Wei Meng-Xue, Zhang Si-Si, Sun Xuanrong, Ji Yang, Yang Pei-Wen, Li Xue-Qiang
State Key Laboratory of High-efficiency Utilization of Coal and Green Chemical Engineering, National Demonstration Center for Experimental Chemistry Education, College of Chemistry and Chemical Engineering, Ningxia University, 489 Helanshan West Road, 750021, Yinchuan, China.
Chemistry Research Laboratory, University of Oxford, 12 Mansfield Road, OX1 3TA, Oxford, UK.
ChemMedChem. 2022 Sep 5;17(17):e202200239. doi: 10.1002/cmdc.202200239. Epub 2022 Jul 13.
A series of novel artemisinin-piperazine-phosphoramide mustard (PPM) hybrids were designed and synthesized by incorporating phosphoramide mustard (PM) into dihydroartemisinin (DHA) via an efficient, catalyst-free two-step sequential substitution. Artemisinin-PPM hybrids showed better cytotoxic potency against HepG2 cells than both the parent DHA and the reference, vincristine (VCR). Structure-activity relationship (SAR) studies showed that the cytotoxicity was significantly enhanced by the introduction of a thiazole moiety. Hybrid 7 h, the most potent compound with the highest selectivity index IC (HEK-293T)/IC (HepG2)=16, displayed 7.4-fold stronger potency than VCR against HepG2 cells. In addition, hybrid 7 h was substantially more cytotoxic on all human cancer cells tested than on the corresponding non-cancerous cells. Flow cytometric analysis showed that 7 h significantly blocked the cell cycle in the G0/G1 phase and induced apoptosis in a concentration-dependent manner.
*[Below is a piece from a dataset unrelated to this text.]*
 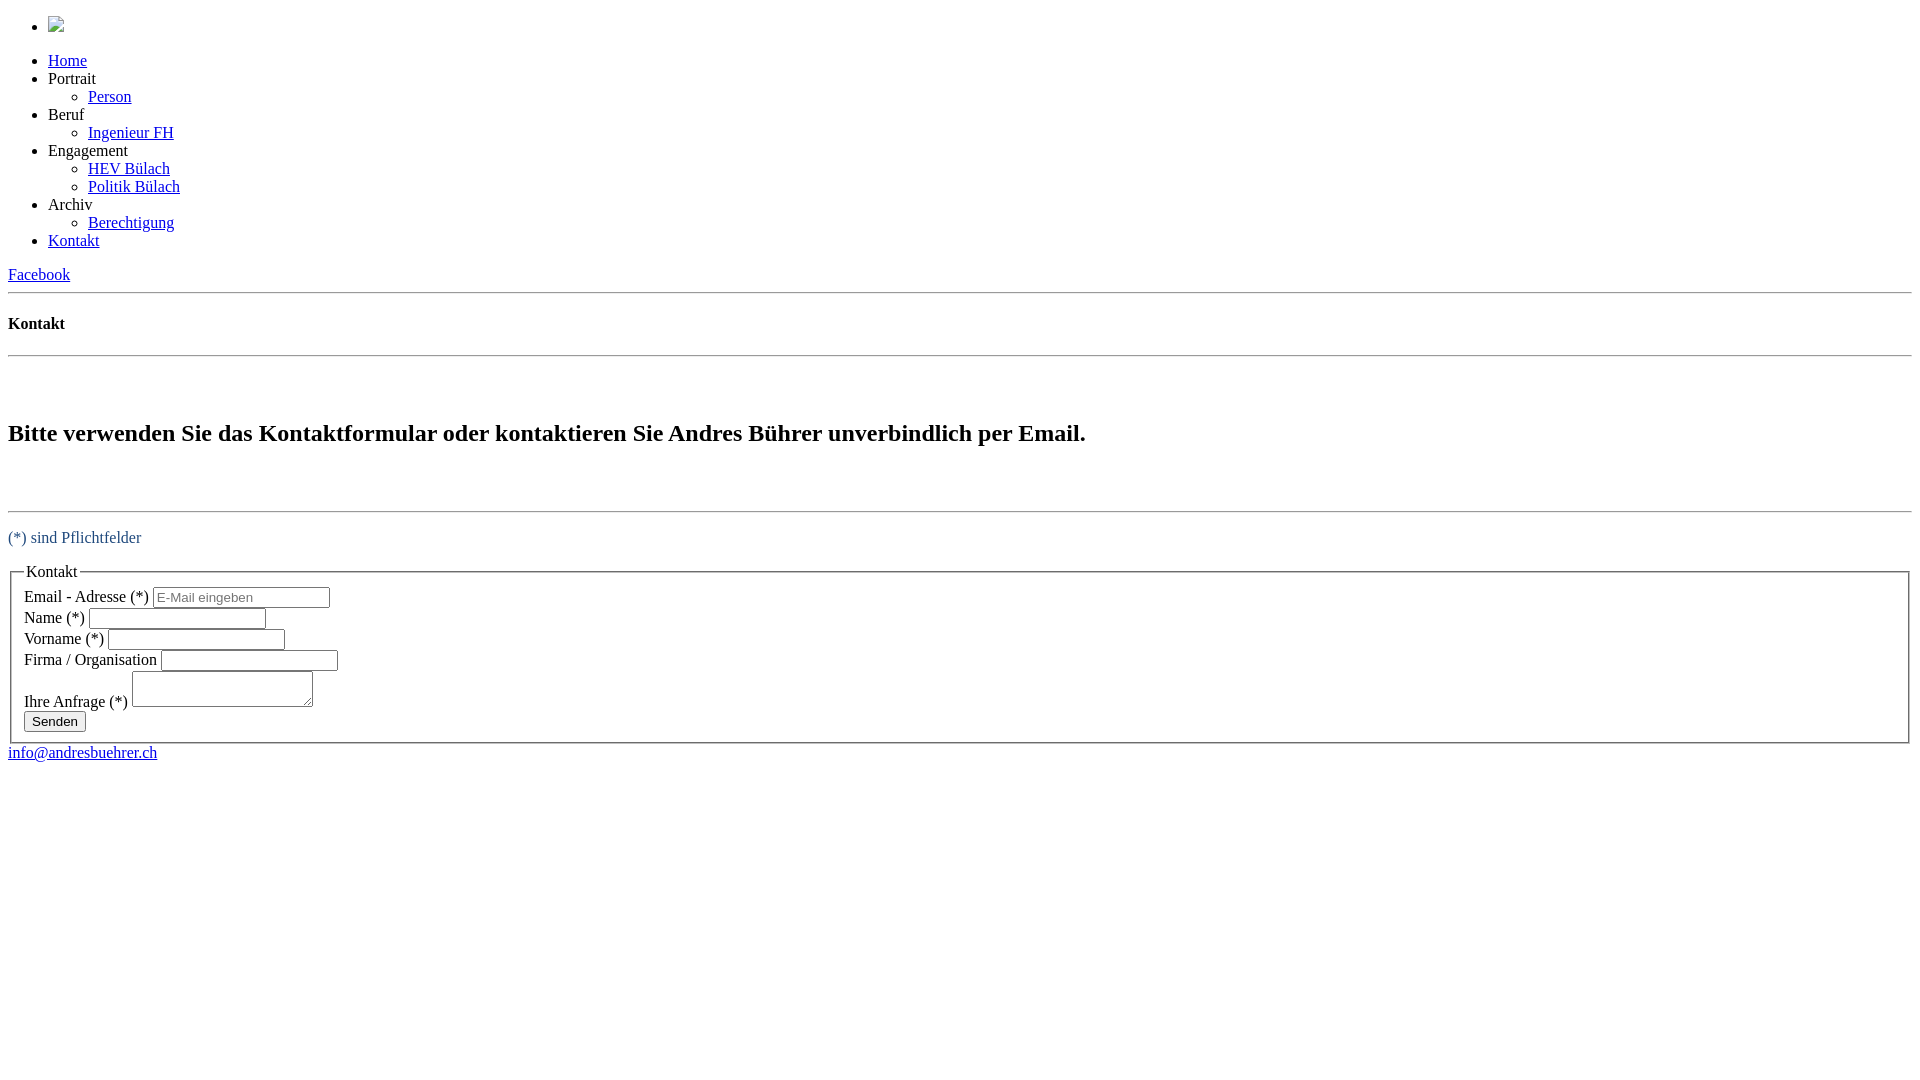 What do you see at coordinates (178, 618) in the screenshot?
I see `Name (*)` at bounding box center [178, 618].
通过高效、无催化剂的两步连续取代反应,将磷酰胺氮芥(PM)引入双氢青蒿素(DHA)中,设计并合成了一系列新型青蒿素-哌嗪-磷酰胺氮芥(PPM)杂合物。青蒿素-PPM杂合物对肝癌细胞HepG2的细胞毒性比母体DHA和参考药物长春新碱(VCR)更强。构效关系(SAR)研究表明,噻唑部分的引入显著增强了细胞毒性。杂合物7h是最具活性的化合物,其选择性指数IC(HEK-293T)/IC(HepG2)=16,对HepG2细胞的活性比VCR强7.4倍。此外,杂合物7h对所有测试的人类癌细胞的细胞毒性均显著高于相应的非癌细胞。流式细胞术分析表明,7h显著阻断细胞周期于G0/G1期,并以浓度依赖的方式诱导细胞凋亡。